§ Task requirements
Please reproduce every one of the records below, word for word, with nothing changed.

§ Given data

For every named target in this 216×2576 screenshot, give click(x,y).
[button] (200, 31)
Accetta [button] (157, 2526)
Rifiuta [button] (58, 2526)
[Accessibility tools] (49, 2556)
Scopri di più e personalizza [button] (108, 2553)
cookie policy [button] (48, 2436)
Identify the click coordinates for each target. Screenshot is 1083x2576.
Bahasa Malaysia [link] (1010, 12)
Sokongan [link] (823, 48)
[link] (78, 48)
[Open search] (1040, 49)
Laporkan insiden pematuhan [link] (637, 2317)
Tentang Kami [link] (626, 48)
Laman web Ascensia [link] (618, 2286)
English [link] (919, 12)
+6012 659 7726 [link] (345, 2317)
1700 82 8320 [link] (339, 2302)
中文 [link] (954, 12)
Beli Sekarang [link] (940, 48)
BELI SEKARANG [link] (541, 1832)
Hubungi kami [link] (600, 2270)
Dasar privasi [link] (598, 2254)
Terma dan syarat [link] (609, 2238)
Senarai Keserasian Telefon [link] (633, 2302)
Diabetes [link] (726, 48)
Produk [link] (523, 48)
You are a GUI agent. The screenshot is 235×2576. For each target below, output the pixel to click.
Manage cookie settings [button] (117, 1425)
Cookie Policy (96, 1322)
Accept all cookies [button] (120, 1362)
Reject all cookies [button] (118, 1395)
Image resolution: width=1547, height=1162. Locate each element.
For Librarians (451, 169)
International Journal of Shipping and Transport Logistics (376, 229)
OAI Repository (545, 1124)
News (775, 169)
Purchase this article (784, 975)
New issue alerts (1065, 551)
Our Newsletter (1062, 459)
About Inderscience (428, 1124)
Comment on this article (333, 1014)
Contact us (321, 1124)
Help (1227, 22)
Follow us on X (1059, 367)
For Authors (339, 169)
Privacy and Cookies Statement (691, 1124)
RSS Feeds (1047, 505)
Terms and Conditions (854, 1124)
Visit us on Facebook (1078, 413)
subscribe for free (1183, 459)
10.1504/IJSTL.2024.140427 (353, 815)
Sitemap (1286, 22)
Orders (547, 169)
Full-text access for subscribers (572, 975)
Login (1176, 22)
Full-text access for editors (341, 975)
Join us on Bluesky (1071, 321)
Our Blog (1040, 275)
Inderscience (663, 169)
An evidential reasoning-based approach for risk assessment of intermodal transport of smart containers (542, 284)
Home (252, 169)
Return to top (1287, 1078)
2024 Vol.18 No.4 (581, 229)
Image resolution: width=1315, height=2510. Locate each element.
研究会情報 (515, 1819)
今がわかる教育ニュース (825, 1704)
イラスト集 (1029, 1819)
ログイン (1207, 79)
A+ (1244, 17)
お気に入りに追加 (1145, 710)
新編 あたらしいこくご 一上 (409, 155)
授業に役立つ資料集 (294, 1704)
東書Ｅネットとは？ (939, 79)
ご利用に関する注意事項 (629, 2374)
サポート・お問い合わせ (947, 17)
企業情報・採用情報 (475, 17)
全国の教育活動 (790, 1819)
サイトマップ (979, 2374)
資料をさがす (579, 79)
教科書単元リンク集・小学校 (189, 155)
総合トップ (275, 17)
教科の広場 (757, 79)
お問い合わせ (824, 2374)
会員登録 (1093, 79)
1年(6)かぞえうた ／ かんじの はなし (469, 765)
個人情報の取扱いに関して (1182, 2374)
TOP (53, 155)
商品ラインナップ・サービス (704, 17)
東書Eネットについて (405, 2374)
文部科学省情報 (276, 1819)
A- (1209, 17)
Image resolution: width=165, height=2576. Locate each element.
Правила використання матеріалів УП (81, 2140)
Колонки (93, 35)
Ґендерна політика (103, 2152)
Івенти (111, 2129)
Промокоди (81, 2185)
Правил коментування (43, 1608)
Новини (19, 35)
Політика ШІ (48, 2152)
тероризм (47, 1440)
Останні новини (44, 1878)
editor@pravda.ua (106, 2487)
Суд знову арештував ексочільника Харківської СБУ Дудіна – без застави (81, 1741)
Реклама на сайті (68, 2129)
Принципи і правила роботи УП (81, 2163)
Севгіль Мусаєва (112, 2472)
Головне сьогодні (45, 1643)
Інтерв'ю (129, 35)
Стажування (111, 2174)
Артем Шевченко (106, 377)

§ Exercise answer
For every named target in this 216×2576 screenshot, give click(x,y).
[button] (200, 31)
Accetta [button] (157, 2526)
Rifiuta [button] (58, 2526)
[Accessibility tools] (49, 2556)
Scopri di più e personalizza [button] (108, 2553)
cookie policy [button] (48, 2436)
Identify the click coordinates for each target. Screenshot is 1083x2576.
Bahasa Malaysia [link] (1010, 12)
Sokongan [link] (823, 48)
[link] (78, 48)
[Open search] (1040, 49)
Laporkan insiden pematuhan [link] (637, 2317)
Tentang Kami [link] (626, 48)
Laman web Ascensia [link] (618, 2286)
English [link] (919, 12)
+6012 659 7726 [link] (345, 2317)
1700 82 8320 [link] (339, 2302)
中文 [link] (954, 12)
Beli Sekarang [link] (940, 48)
BELI SEKARANG [link] (541, 1832)
Hubungi kami [link] (600, 2270)
Dasar privasi [link] (598, 2254)
Terma dan syarat [link] (609, 2238)
Senarai Keserasian Telefon [link] (633, 2302)
Diabetes [link] (726, 48)
Produk [link] (523, 48)
You are a GUI agent. The screenshot is 235×2576. For each target below, output the pixel to click.
Manage cookie settings [button] (117, 1425)
Cookie Policy (96, 1322)
Accept all cookies [button] (120, 1362)
Reject all cookies [button] (118, 1395)
Image resolution: width=1547, height=1162. Locate each element.
For Librarians (451, 169)
International Journal of Shipping and Transport Logistics (376, 229)
OAI Repository (545, 1124)
News (775, 169)
Purchase this article (784, 975)
New issue alerts (1065, 551)
Our Newsletter (1062, 459)
About Inderscience (428, 1124)
Comment on this article (333, 1014)
Contact us (321, 1124)
Help (1227, 22)
Follow us on X (1059, 367)
For Authors (339, 169)
Privacy and Cookies Statement (691, 1124)
RSS Feeds (1047, 505)
Terms and Conditions (854, 1124)
Visit us on Facebook (1078, 413)
subscribe for free (1183, 459)
10.1504/IJSTL.2024.140427 (353, 815)
Sitemap (1286, 22)
Orders (547, 169)
Full-text access for subscribers (572, 975)
Login (1176, 22)
Full-text access for editors (341, 975)
Join us on Bluesky (1071, 321)
Our Blog (1040, 275)
Inderscience (663, 169)
An evidential reasoning-based approach for risk assessment of intermodal transport of smart containers (542, 284)
Home (252, 169)
Return to top (1287, 1078)
2024 Vol.18 No.4 (581, 229)
Image resolution: width=1315, height=2510. Locate each element.
研究会情報 (515, 1819)
今がわかる教育ニュース (825, 1704)
イラスト集 (1029, 1819)
ログイン (1207, 79)
A+ (1244, 17)
お気に入りに追加 (1145, 710)
新編 あたらしいこくご 一上 (409, 155)
授業に役立つ資料集 (294, 1704)
東書Ｅネットとは？ (939, 79)
ご利用に関する注意事項 (629, 2374)
サポート・お問い合わせ (947, 17)
企業情報・採用情報 (475, 17)
全国の教育活動 (790, 1819)
サイトマップ (979, 2374)
資料をさがす (579, 79)
教科書単元リンク集・小学校 (189, 155)
総合トップ (275, 17)
教科の広場 (757, 79)
お問い合わせ (824, 2374)
会員登録 (1093, 79)
1年(6)かぞえうた ／ かんじの はなし (469, 765)
個人情報の取扱いに関して (1182, 2374)
TOP (53, 155)
商品ラインナップ・サービス (704, 17)
東書Eネットについて (405, 2374)
文部科学省情報 (276, 1819)
A- (1209, 17)
Image resolution: width=165, height=2576. Locate each element.
Правила використання матеріалів УП (81, 2140)
Колонки (93, 35)
Ґендерна політика (103, 2152)
Івенти (111, 2129)
Промокоди (81, 2185)
Правил коментування (43, 1608)
Новини (19, 35)
Політика ШІ (48, 2152)
тероризм (47, 1440)
Останні новини (44, 1878)
editor@pravda.ua (106, 2487)
Суд знову арештував ексочільника Харківської СБУ Дудіна – без застави (81, 1741)
Реклама на сайті (68, 2129)
Принципи і правила роботи УП (81, 2163)
Севгіль Мусаєва (112, 2472)
Головне сьогодні (45, 1643)
Інтерв'ю (129, 35)
Стажування (111, 2174)
Артем Шевченко (106, 377)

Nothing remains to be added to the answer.